- [ASSIGNMENT]:
Take the entries below and retype them word for word, excluding the images.

- [DATASET]:

::::::::::

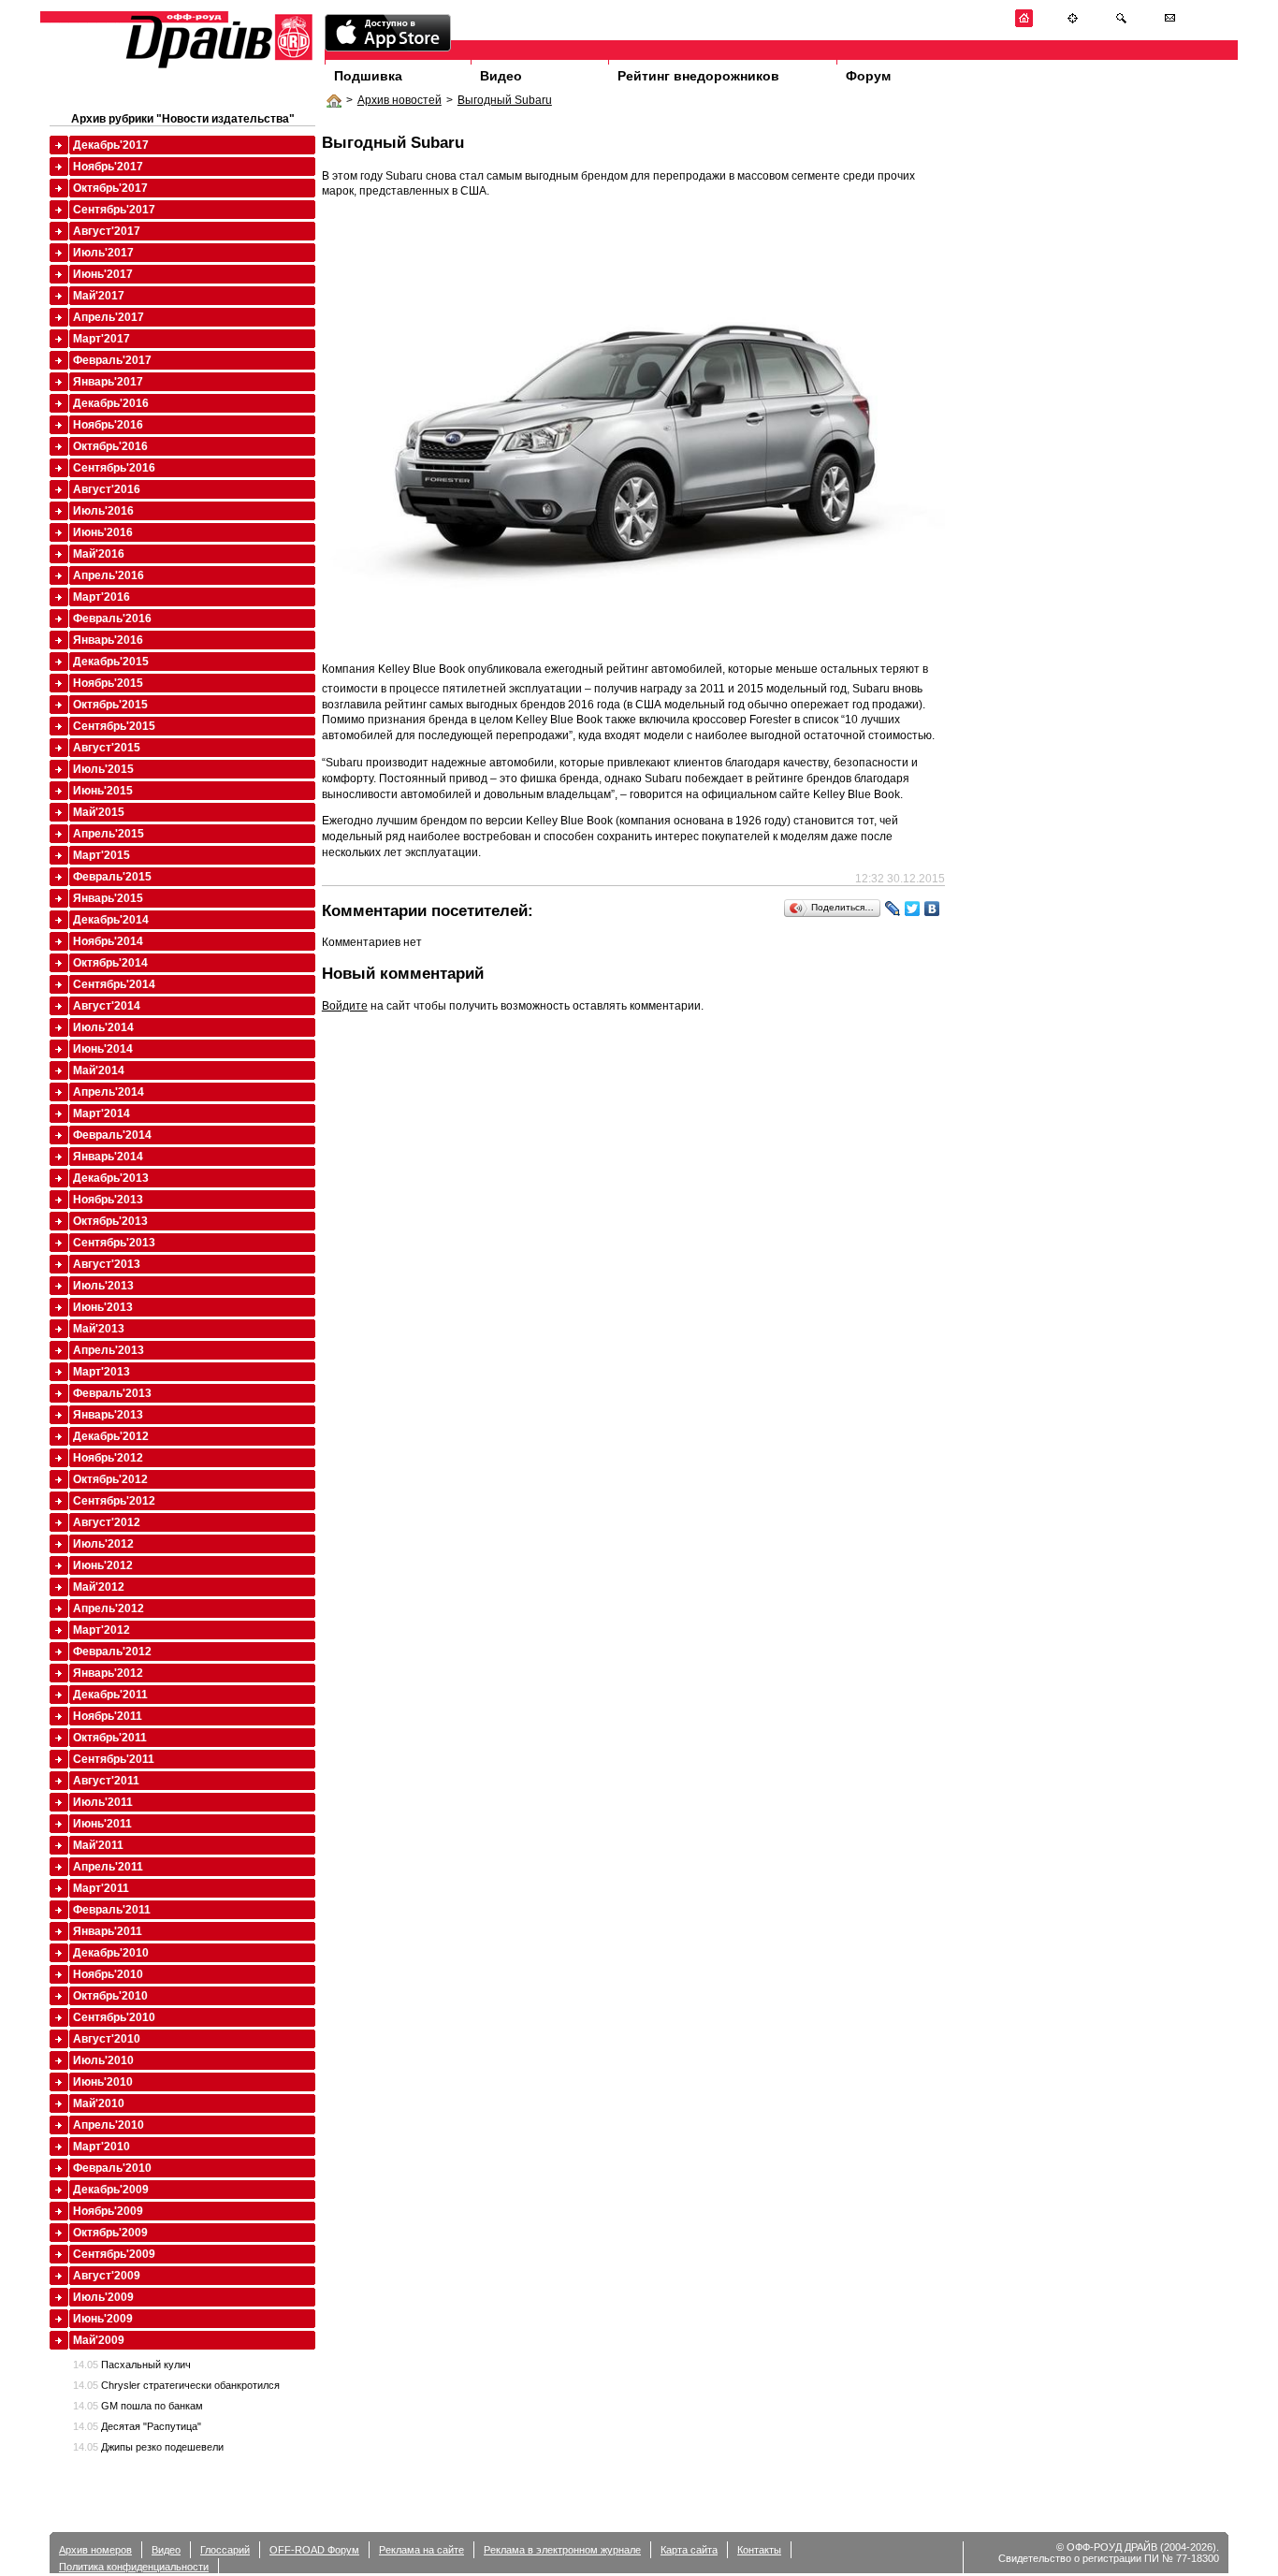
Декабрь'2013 (111, 1178)
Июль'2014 (103, 1027)
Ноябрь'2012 (108, 1457)
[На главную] (1024, 24)
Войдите (345, 1005)
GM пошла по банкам (138, 2405)
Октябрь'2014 (110, 962)
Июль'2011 (103, 1802)
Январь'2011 (107, 1931)
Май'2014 (98, 1070)
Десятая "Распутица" (137, 2426)
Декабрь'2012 (111, 1436)
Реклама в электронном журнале (562, 2549)
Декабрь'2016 (111, 403)
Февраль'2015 (112, 876)
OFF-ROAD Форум (314, 2549)
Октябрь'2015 (110, 704)
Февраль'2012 (112, 1651)
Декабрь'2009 (111, 2189)
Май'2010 (98, 2103)
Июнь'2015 (103, 790)
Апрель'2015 (108, 833)
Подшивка (368, 75)
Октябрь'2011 (110, 1737)
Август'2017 (106, 231)
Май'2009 (98, 2340)
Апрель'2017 (108, 317)
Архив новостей (399, 100)
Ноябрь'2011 (107, 1716)
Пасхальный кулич (132, 2364)
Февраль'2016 (112, 618)
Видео (501, 75)
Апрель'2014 (108, 1092)
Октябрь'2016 (110, 446)
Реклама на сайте (421, 2549)
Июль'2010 (103, 2060)
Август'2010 (106, 2038)
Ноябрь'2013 (108, 1199)
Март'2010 (101, 2146)
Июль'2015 (103, 769)
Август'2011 (106, 1780)
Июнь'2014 (103, 1048)
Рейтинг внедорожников (698, 75)
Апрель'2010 (108, 2125)
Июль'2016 (103, 510)
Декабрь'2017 (111, 145)
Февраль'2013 (112, 1393)
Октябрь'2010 (110, 1995)
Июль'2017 (103, 252)
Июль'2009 (103, 2297)
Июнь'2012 (103, 1565)
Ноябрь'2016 (108, 424)
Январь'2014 (108, 1156)
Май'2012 (98, 1587)
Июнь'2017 (103, 274)
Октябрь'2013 (110, 1221)
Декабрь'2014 (111, 919)
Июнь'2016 (103, 532)
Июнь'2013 (103, 1307)
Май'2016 (98, 553)
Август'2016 (106, 489)
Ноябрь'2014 (108, 941)
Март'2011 (101, 1888)
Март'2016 (101, 597)
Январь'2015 (108, 898)
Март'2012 (101, 1630)
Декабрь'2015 (111, 661)
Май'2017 (98, 295)
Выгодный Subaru (504, 100)
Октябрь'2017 (110, 188)
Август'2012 (106, 1522)
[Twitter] (912, 908)
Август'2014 (106, 1005)
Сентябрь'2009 (114, 2254)
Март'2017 (101, 338)
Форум (868, 75)
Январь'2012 (108, 1673)
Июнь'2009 (103, 2318)
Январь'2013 (108, 1414)
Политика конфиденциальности (134, 2566)
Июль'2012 (103, 1543)
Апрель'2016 (108, 575)
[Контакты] (1170, 24)
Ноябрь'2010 (108, 1974)
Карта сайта (689, 2549)
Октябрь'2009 (110, 2232)
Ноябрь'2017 (108, 166)
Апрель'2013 (108, 1350)
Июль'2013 (103, 1285)
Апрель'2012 (108, 1608)
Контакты (759, 2549)
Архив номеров (95, 2549)
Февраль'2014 (112, 1135)
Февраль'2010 (112, 2168)
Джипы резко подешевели (148, 2446)
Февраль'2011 (112, 1909)
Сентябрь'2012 (114, 1500)
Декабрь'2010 (111, 1952)
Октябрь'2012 (110, 1479)
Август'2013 (106, 1264)
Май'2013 (98, 1328)
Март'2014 (101, 1113)
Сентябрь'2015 (114, 726)
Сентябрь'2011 (113, 1759)
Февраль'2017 (112, 360)
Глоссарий (225, 2549)
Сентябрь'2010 (114, 2017)
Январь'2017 (108, 381)
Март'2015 (101, 855)
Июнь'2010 (103, 2081)
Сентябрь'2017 (114, 209)
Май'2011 (98, 1845)
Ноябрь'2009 (108, 2211)
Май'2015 (98, 812)
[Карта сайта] (1073, 24)
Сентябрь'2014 (114, 984)
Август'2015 (106, 747)
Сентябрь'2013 (114, 1242)
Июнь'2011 (102, 1823)
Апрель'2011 (108, 1866)
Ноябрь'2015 (108, 683)
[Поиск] (1121, 24)
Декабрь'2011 (110, 1694)
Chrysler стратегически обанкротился (176, 2385)
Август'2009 (106, 2275)
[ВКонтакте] (932, 908)
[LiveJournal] (893, 908)
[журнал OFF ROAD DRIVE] (217, 67)
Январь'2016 (108, 640)
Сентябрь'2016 (114, 467)
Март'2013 (101, 1371)
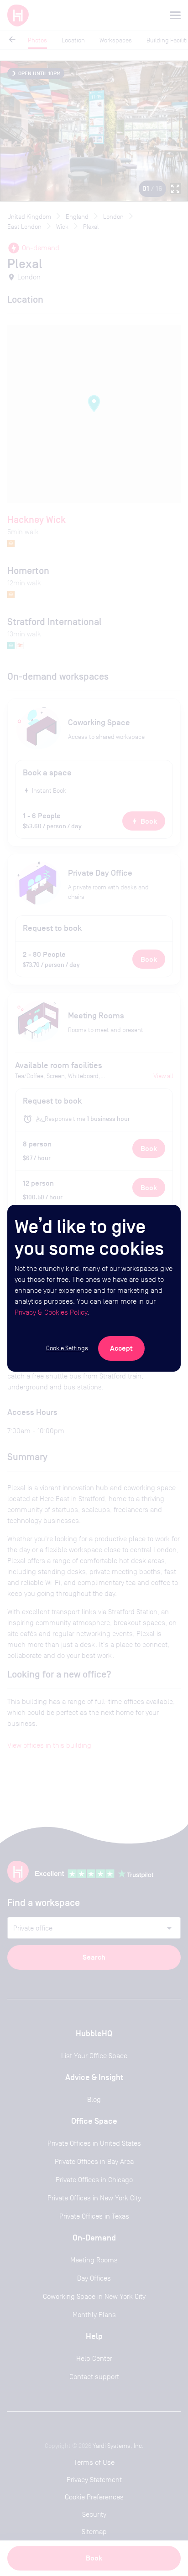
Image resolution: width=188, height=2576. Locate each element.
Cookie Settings (67, 1348)
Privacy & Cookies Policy (51, 1312)
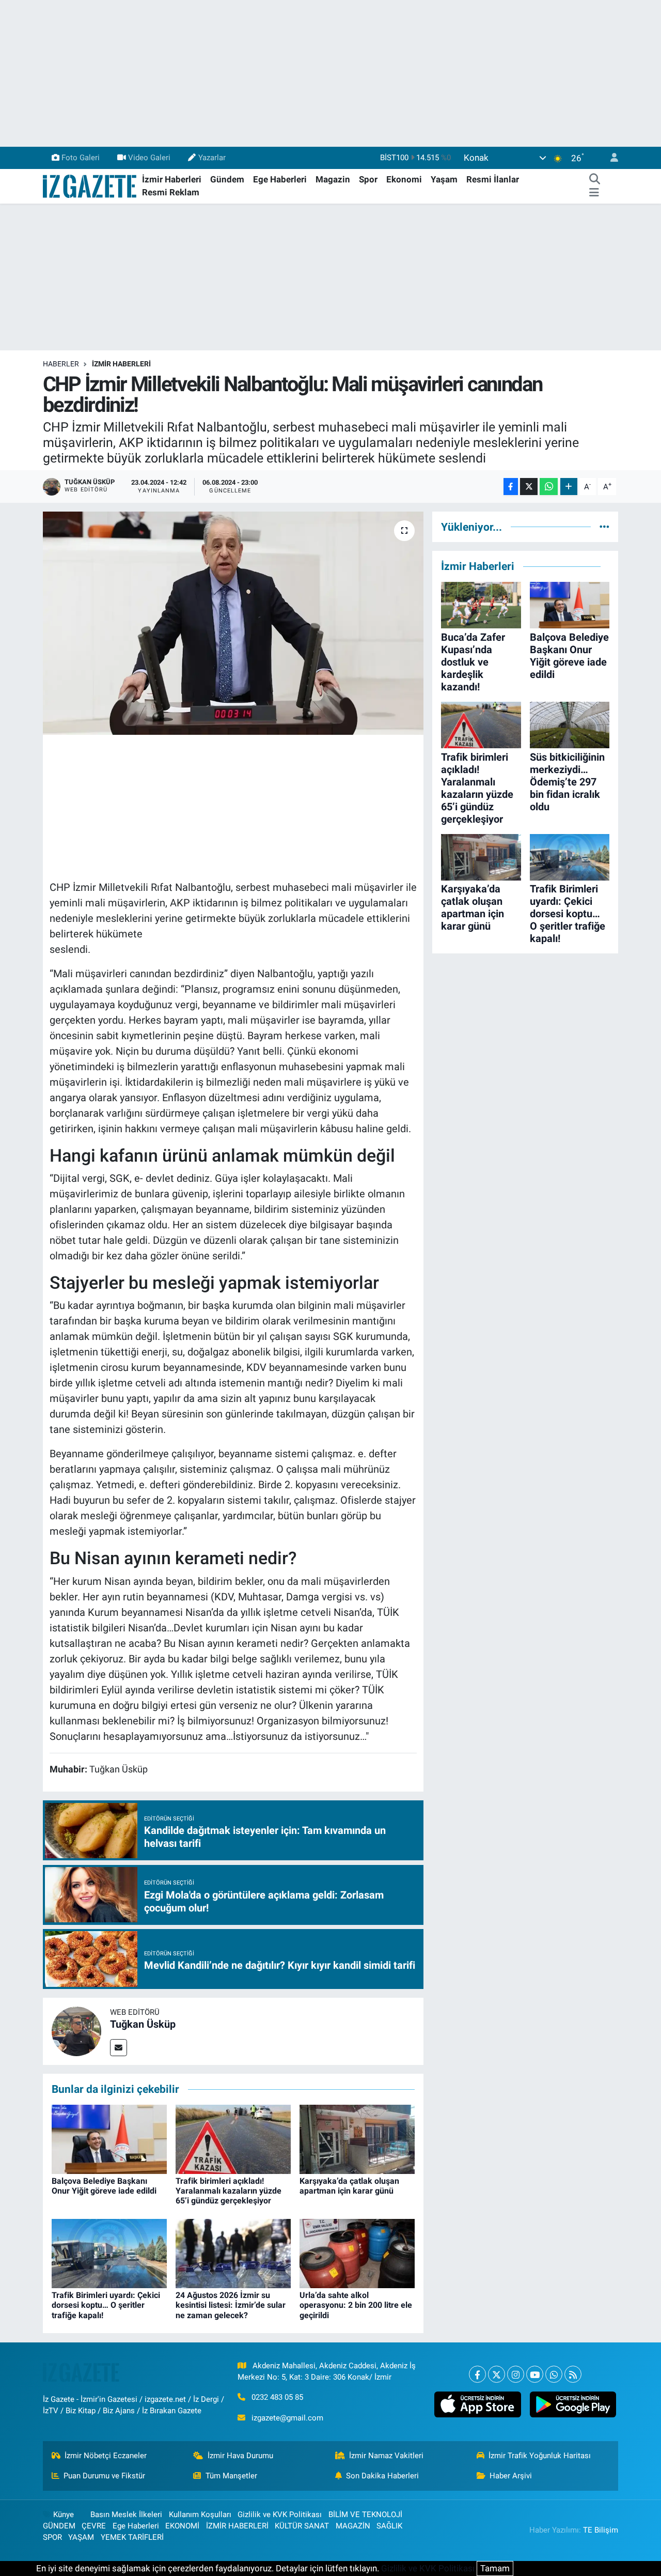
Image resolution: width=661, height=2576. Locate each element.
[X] (496, 2374)
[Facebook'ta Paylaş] (510, 486)
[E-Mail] (118, 2047)
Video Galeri (149, 157)
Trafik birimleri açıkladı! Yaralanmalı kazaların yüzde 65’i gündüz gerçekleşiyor (228, 2190)
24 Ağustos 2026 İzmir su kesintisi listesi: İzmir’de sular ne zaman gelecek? (231, 2305)
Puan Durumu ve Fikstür (104, 2475)
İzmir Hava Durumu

::::::::::

- [RESULT OF THIS EXERCISE]:
Декабрь'2013 (111, 1178)
Июль'2014 (103, 1027)
Ноябрь'2012 (108, 1457)
[На главную] (1024, 24)
Войдите (345, 1005)
GM пошла по банкам (138, 2405)
Октябрь'2014 (110, 962)
Июль'2011 (103, 1802)
Январь'2011 (107, 1931)
Май'2014 (98, 1070)
Десятая "Распутица" (137, 2426)
Декабрь'2012 (111, 1436)
Реклама в электронном журнале (562, 2549)
Декабрь'2016 (111, 403)
Февраль'2015 (112, 876)
OFF-ROAD Форум (314, 2549)
Октябрь'2015 (110, 704)
Февраль'2012 (112, 1651)
Декабрь'2009 (111, 2189)
Май'2010 (98, 2103)
Июнь'2015 (103, 790)
Апрель'2015 (108, 833)
Подшивка (368, 75)
Октябрь'2011 (110, 1737)
Август'2017 (106, 231)
Май'2009 (98, 2340)
Апрель'2017 (108, 317)
Архив новостей (399, 100)
Ноябрь'2011 (107, 1716)
Пасхальный кулич (132, 2364)
Февраль'2016 (112, 618)
Видео (501, 75)
Апрель'2014 (108, 1092)
Октябрь'2016 (110, 446)
Реклама на сайте (421, 2549)
Июль'2010 (103, 2060)
Август'2010 (106, 2038)
Ноябрь'2013 (108, 1199)
Март'2010 (101, 2146)
Июль'2015 (103, 769)
Август'2011 (106, 1780)
Июнь'2014 (103, 1048)
Рейтинг внедорожников (698, 75)
Апрель'2010 (108, 2125)
Июль'2016 (103, 510)
Декабрь'2017 (111, 145)
Февраль'2013 (112, 1393)
Октябрь'2010 (110, 1995)
Июль'2017 (103, 252)
Июль'2009 (103, 2297)
Июнь'2012 (103, 1565)
Ноябрь'2016 (108, 424)
Январь'2014 (108, 1156)
Май'2012 (98, 1587)
Июнь'2017 (103, 274)
Октябрь'2013 (110, 1221)
Декабрь'2014 (111, 919)
Июнь'2016 (103, 532)
Июнь'2013 (103, 1307)
Май'2016 (98, 553)
Август'2016 (106, 489)
Ноябрь'2014 (108, 941)
Март'2011 (101, 1888)
Март'2016 (101, 597)
Январь'2015 (108, 898)
Март'2012 (101, 1630)
Декабрь'2015 (111, 661)
Май'2017 (98, 295)
Выгодный Subaru (504, 100)
Октябрь'2017 (110, 188)
Август'2012 (106, 1522)
[Twitter] (912, 908)
Август'2014 (106, 1005)
Сентябрь'2009 (114, 2254)
Март'2017 (101, 338)
Форум (868, 75)
Январь'2012 (108, 1673)
Июнь'2009 (103, 2318)
Январь'2013 (108, 1414)
Политика конфиденциальности (134, 2566)
Июль'2012 (103, 1543)
Апрель'2016 (108, 575)
[Контакты] (1170, 24)
Ноябрь'2010 (108, 1974)
Карта сайта (689, 2549)
Октябрь'2009 (110, 2232)
Ноябрь'2017 (108, 166)
Апрель'2013 (108, 1350)
Июль'2013 (103, 1285)
Апрель'2012 (108, 1608)
Контакты (759, 2549)
Архив номеров (95, 2549)
Февраль'2014 (112, 1135)
Февраль'2010 (112, 2168)
Джипы резко подешевели (148, 2446)
Февраль'2011 (112, 1909)
Сентябрь'2012 (114, 1500)
Декабрь'2010 (111, 1952)
Октябрь'2012 (110, 1479)
Август'2013 (106, 1264)
Май'2013 (98, 1328)
Март'2014 (101, 1113)
Сентябрь'2015 (114, 726)
Сентябрь'2011 (113, 1759)
Февраль'2017 (112, 360)
Глоссарий (225, 2549)
Сентябрь'2010 (114, 2017)
Январь'2017 (108, 381)
Март'2015 (101, 855)
Июнь'2010 (103, 2081)
Сентябрь'2017 (114, 209)
Май'2011 (98, 1845)
Ноябрь'2009 (108, 2211)
Май'2015 (98, 812)
[Карта сайта] (1073, 24)
Сентябрь'2014 (114, 984)
Август'2015 (106, 747)
Сентябрь'2013 (114, 1242)
Июнь'2011 (102, 1823)
Апрель'2011 (108, 1866)
Ноябрь'2015 (108, 683)
[Поиск] (1121, 24)
Декабрь'2011 (110, 1694)
Chrysler стратегически обанкротился (176, 2385)
Август'2009 (106, 2275)
[ВКонтакте] (932, 908)
[LiveJournal] (893, 908)
[журнал OFF ROAD DRIVE] (217, 67)
Январь'2016 (108, 640)
Сентябрь'2016 (114, 467)
Март'2013 (101, 1371)
Image resolution: width=188, height=2576. Locate each element.
Cookie Settings (67, 1348)
Privacy & Cookies Policy (51, 1312)
Image resolution: width=661, height=2576. Locate each element.
[X] (496, 2374)
[Facebook'ta Paylaş] (510, 486)
[E-Mail] (118, 2047)
Video Galeri (149, 157)
Trafik birimleri açıkladı! Yaralanmalı kazaların yüzde 65’i gündüz gerçekleşiyor (228, 2190)
24 Ağustos 2026 İzmir su kesintisi listesi: İzmir’de sular ne zaman gelecek? (231, 2305)
Puan Durumu ve Fikstür (104, 2475)
İzmir Hava Durumu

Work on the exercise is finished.